Rappelons que vous aviez été chargé de réaliser l’engagement que le gouvernement Charest avait pris, en juin 2003 dans le discours inaugural de la session, de présenter, dès le printemps 2004, un projet de loi réformant le mode de scrutin majoritaire actuel en y «introduisant des éléments de proportionnalité pour assurer une meilleure représentation de la volonté des électeurs».
Peu après votre entrée en fonction, vous sembliez optimiste faisant savoir que vous espériez que la loi électorale soit amendée en ce sens avant la fin de 2004. Cette annonce laissait espérer que les élections suivantes – celles de 2007 – pourraient se dérouler sous l’empire d’un nouveau mode de scrutin, comme les médias l’ont alors noté.
Mais, à peine quelques semaines plus tard, il a fallu déchanter lorsque vous avez déclaré péremptoirement et sans explications que l’instauration de la réforme ne se ferait pas à temps pour les prochaines élections.
En fait, au cours l’automne 2003, on a constaté que la volonté politique faiblissait de plus en plus.
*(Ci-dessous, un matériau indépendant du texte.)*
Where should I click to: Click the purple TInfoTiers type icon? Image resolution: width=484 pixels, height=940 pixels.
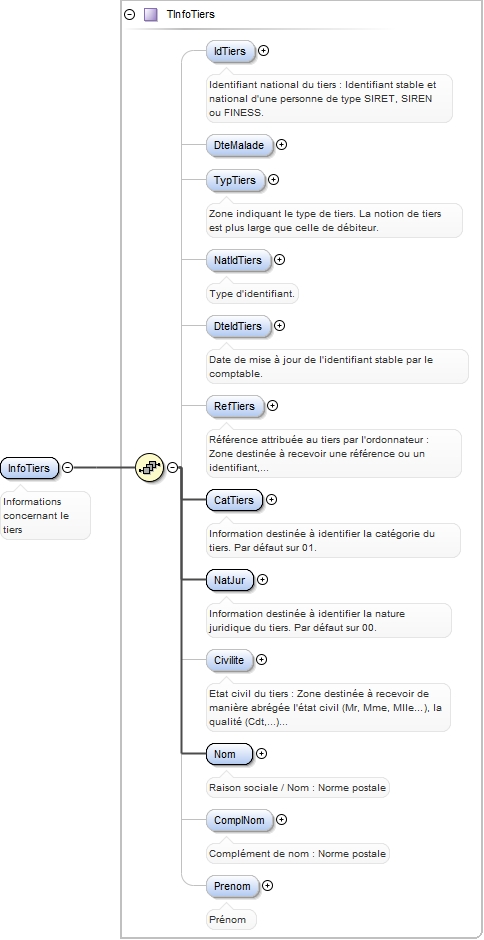pyautogui.click(x=151, y=14)
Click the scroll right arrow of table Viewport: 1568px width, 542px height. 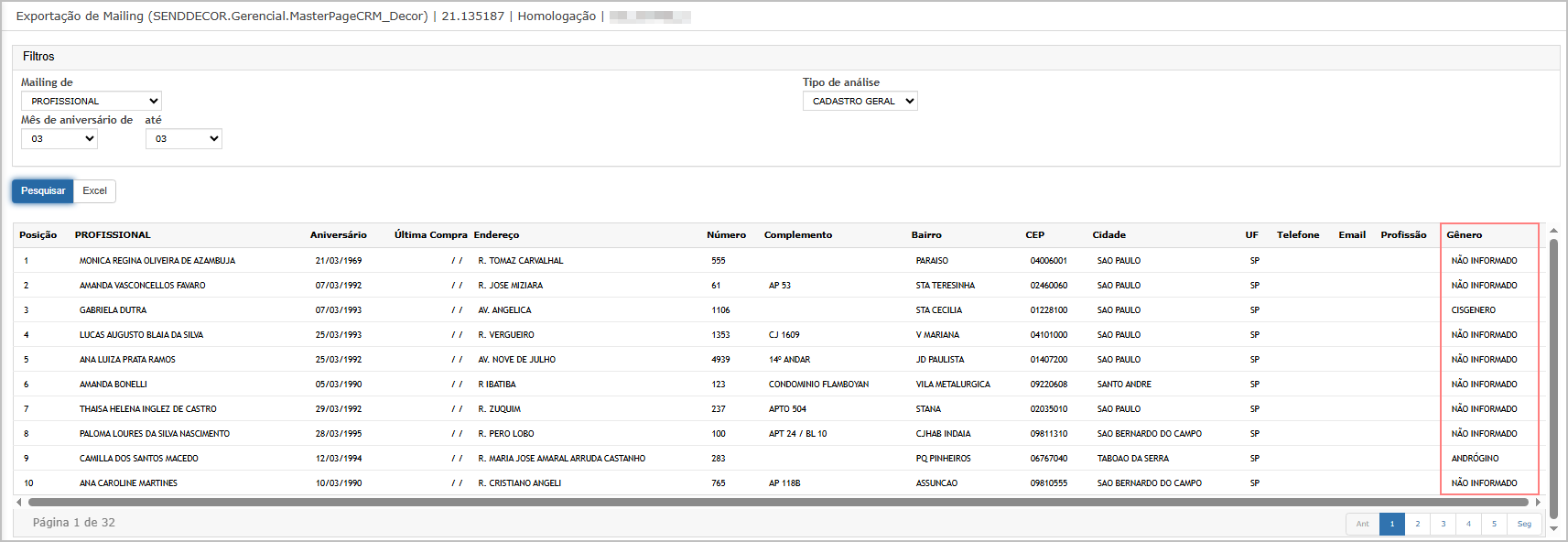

Par la suite, non seulement n’avez-vous pas respecté le délai du printemps 2004 fixé dans le discours inaugural, mais lorsque vos propositions ministérielles ont été rendues publiques, en décembre 2004, c’était sous la forme d’un simple avant-projet de loi, un genre de livre blanc rédigé sous forme juridique.
Des propositions inacceptables
De plus, le contenu de vos propositions était très décevant. Elles se réclamaient du scrutin mixte compensatoire, un excellent système adopté notamment par l’Allemagne, la Nouvelle-Zélande et l’Écosse.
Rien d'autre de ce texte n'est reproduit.